◆ **Data extract**
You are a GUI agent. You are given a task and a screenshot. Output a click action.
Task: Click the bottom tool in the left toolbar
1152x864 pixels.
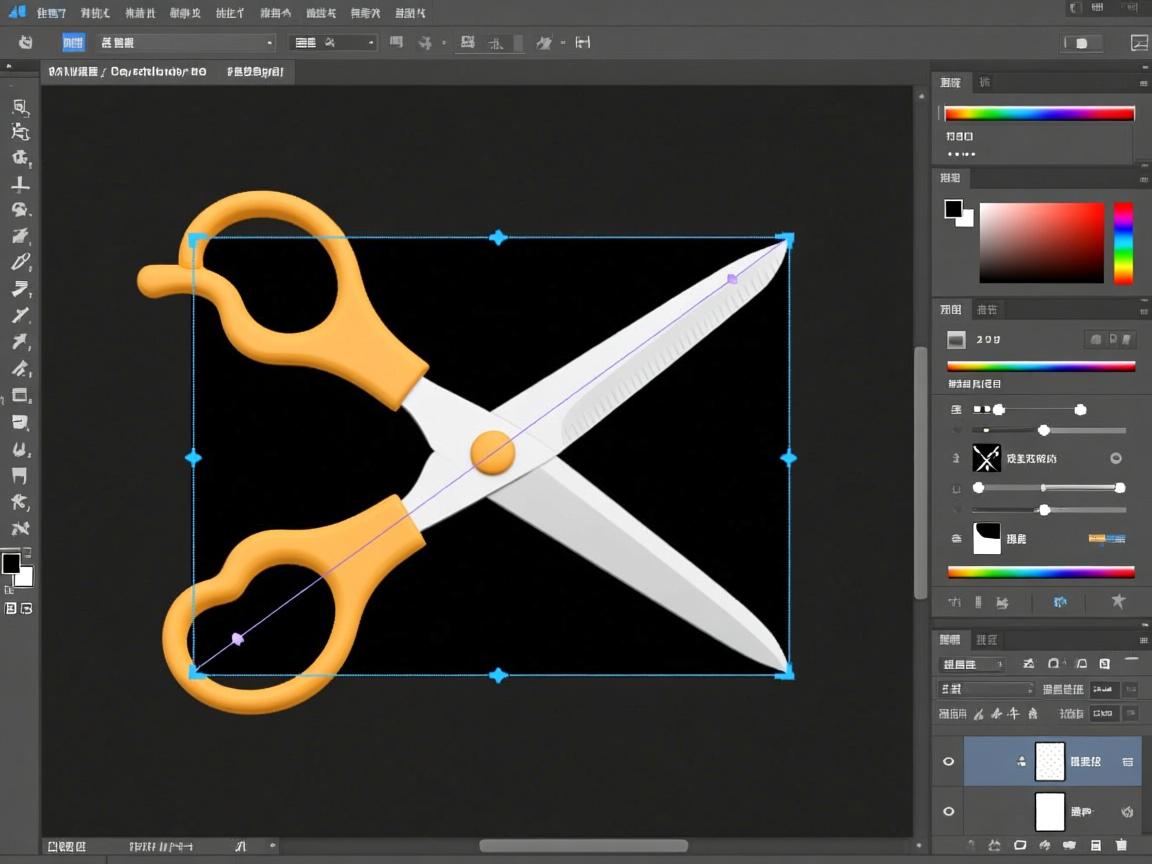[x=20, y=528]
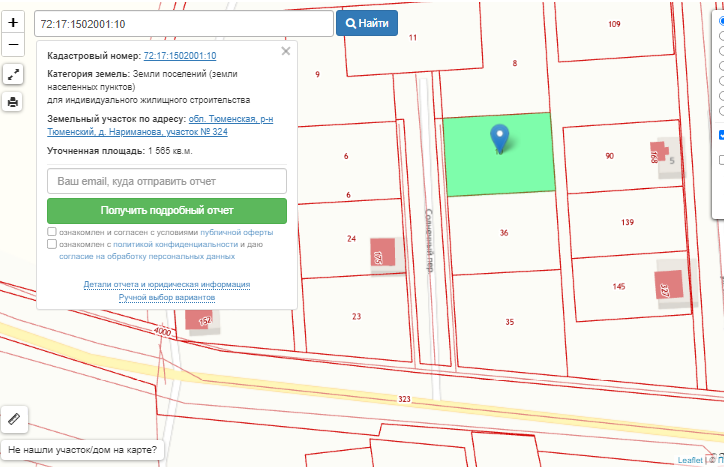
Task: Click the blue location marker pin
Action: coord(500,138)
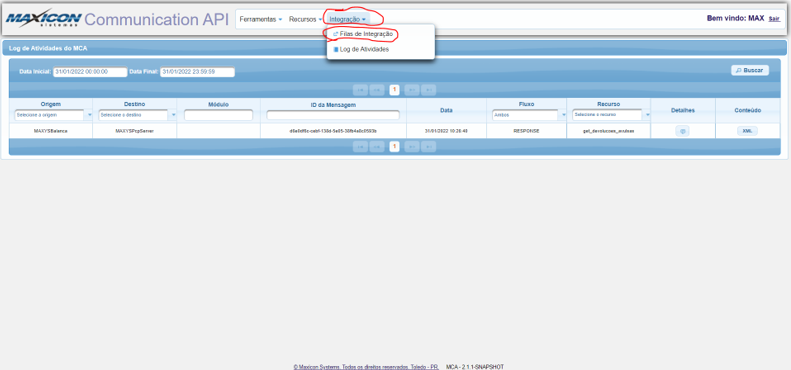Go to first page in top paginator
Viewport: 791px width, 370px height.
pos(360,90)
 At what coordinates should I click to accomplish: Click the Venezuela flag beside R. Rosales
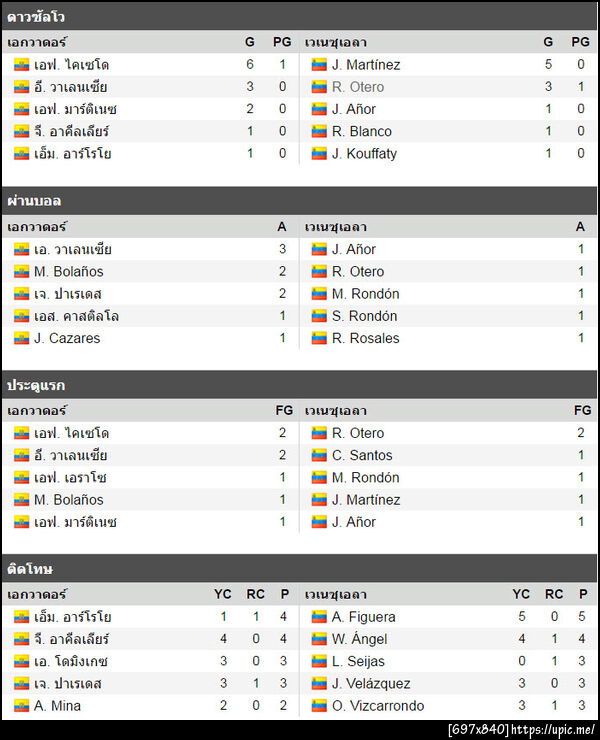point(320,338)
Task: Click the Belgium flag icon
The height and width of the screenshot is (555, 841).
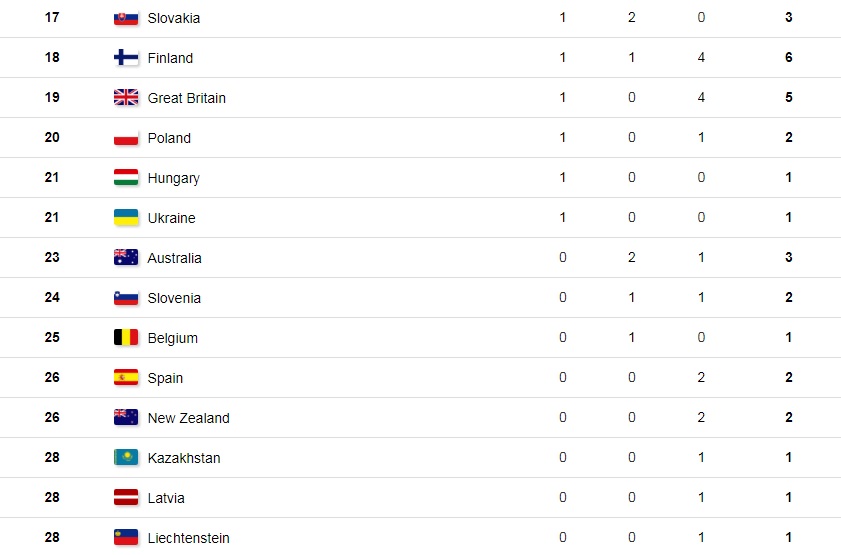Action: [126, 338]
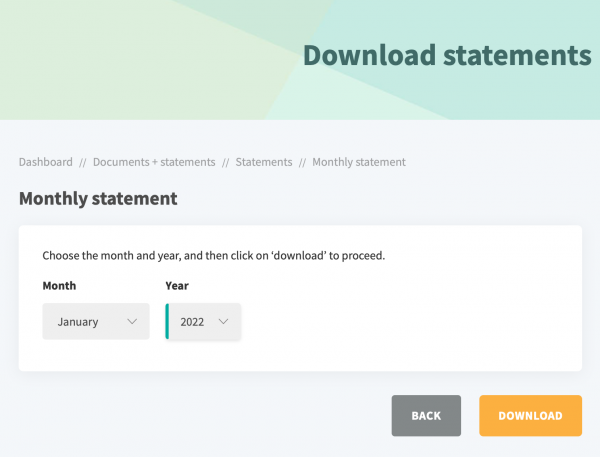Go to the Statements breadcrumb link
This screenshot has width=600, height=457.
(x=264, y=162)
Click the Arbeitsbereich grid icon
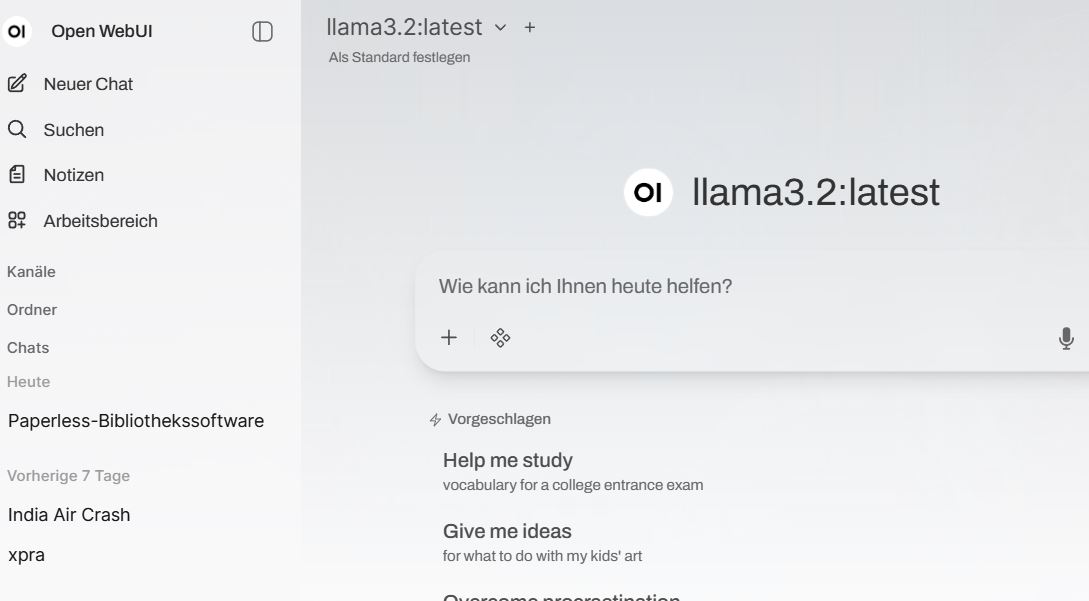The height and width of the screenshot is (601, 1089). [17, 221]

◆ **What is being asked**
Excluding all pictures, reproduce the records exactly as they appear above.

◆ **Solution for this task**
You are a GUI agent. You are given a task and a screenshot. Output a click action.
Task: Click the bottom tool in the left toolbar
1152x864 pixels.
[x=20, y=528]
Task: Click the blue location marker pin
Action: coord(500,138)
Go to first page in top paginator
Viewport: 791px width, 370px height.
pos(360,90)
 At what coordinates should I click to accomplish: Click the Venezuela flag beside R. Rosales
point(320,338)
Task: Click the Belgium flag icon
The height and width of the screenshot is (555, 841).
Action: [126, 338]
Go to the Statements breadcrumb link
This screenshot has width=600, height=457.
(x=264, y=162)
Click the Arbeitsbereich grid icon
The height and width of the screenshot is (601, 1089). [17, 221]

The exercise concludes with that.